The Hospital of the University of Pennsylvania said $43 million of its bad debt, or 52 percent, might have involved patients who could have been excused in 2016 from being billed.
Even when a bill is forgiven due to charity care provisions, implementation can be…well, complicated. For example, Rau relates the case of Ashley Pintos, who “went to the emergency room of St. Joseph Medical Center in Tacoma, Wash., with a sharp pain in her abdomen and no insurance.” Ultimately, St. Joseph’s agreed to waive her $839 bill, but she “still owes $1,611 for care from the ER [emergency room] doctors, who have their own practice group and do not have to follow the hospital’s charity care policies.… That bill remains in collections.”

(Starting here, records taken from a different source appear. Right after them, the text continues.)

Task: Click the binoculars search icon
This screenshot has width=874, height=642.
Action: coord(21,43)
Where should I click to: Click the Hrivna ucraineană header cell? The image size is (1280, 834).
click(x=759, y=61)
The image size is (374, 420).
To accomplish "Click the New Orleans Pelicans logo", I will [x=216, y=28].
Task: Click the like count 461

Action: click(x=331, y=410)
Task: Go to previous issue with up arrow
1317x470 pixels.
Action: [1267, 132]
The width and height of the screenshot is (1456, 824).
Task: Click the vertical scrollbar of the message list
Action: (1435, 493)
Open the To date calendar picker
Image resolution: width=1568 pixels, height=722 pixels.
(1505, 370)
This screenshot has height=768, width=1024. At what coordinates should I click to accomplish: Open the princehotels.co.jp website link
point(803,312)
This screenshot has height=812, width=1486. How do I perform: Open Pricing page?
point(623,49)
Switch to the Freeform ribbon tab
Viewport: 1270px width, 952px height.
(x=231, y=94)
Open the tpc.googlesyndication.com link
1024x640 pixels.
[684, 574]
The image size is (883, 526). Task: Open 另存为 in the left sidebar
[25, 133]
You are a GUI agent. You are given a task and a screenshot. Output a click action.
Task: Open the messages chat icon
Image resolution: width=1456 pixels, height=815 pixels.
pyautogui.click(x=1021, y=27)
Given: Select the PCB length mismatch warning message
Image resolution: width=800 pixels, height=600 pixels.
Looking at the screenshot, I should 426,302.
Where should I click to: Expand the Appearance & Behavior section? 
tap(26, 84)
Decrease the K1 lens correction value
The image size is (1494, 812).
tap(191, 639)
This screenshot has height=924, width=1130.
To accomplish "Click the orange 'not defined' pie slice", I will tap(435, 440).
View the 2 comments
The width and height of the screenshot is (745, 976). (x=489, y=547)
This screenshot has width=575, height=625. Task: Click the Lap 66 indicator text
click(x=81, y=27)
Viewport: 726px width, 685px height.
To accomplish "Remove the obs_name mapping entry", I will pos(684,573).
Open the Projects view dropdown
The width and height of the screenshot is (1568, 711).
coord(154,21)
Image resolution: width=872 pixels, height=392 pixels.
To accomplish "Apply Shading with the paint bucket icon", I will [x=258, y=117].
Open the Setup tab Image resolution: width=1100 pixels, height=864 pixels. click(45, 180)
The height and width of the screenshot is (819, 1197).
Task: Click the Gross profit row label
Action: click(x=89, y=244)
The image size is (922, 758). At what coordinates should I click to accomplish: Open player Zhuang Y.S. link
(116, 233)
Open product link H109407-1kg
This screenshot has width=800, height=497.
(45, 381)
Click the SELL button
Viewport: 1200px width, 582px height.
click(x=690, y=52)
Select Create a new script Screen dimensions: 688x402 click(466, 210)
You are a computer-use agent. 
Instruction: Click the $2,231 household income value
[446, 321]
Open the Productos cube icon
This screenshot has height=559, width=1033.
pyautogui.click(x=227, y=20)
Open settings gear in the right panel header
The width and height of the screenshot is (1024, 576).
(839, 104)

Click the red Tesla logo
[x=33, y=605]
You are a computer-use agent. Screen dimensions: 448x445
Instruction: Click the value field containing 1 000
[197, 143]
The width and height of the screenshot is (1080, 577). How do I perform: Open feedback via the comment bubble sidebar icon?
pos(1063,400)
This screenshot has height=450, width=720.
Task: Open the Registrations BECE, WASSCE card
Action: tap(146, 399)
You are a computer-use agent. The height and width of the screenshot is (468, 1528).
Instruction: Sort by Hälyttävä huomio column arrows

It doesn’t help, of course, that nonprofit hospitals are often—surprise—highly bureaucratic. As Rau writes, “In their IRS filings explaining the bad debt and in interviews, hospitals said that even when they give applications to patients, some fail to submit them or do not provide complete records of their finances, which can include tax returns and bank statements.”
“There is a gap in trust where our patients must not believe that if they are willing to share information, that it will be to their benefit,” June McAllister Fowler, a spokeswoman for the nonprofit BJC HealthCare system, tells Rau.
Shana Tate, a senior vice president at Ballad Health, concedes that expecting low-income—and, by definition, ill—patients to fill out complicated forms to demonstrate “need” doesn’t work. Tate says her nonprofit aims to be more proactive. “We made the assumption that, ‘We give you the information. What more do you need?’ But we realize a lot of patients don’t read it, don’t pay attention,” Tate tells Rau. “They need someone to hold their hand through this process.”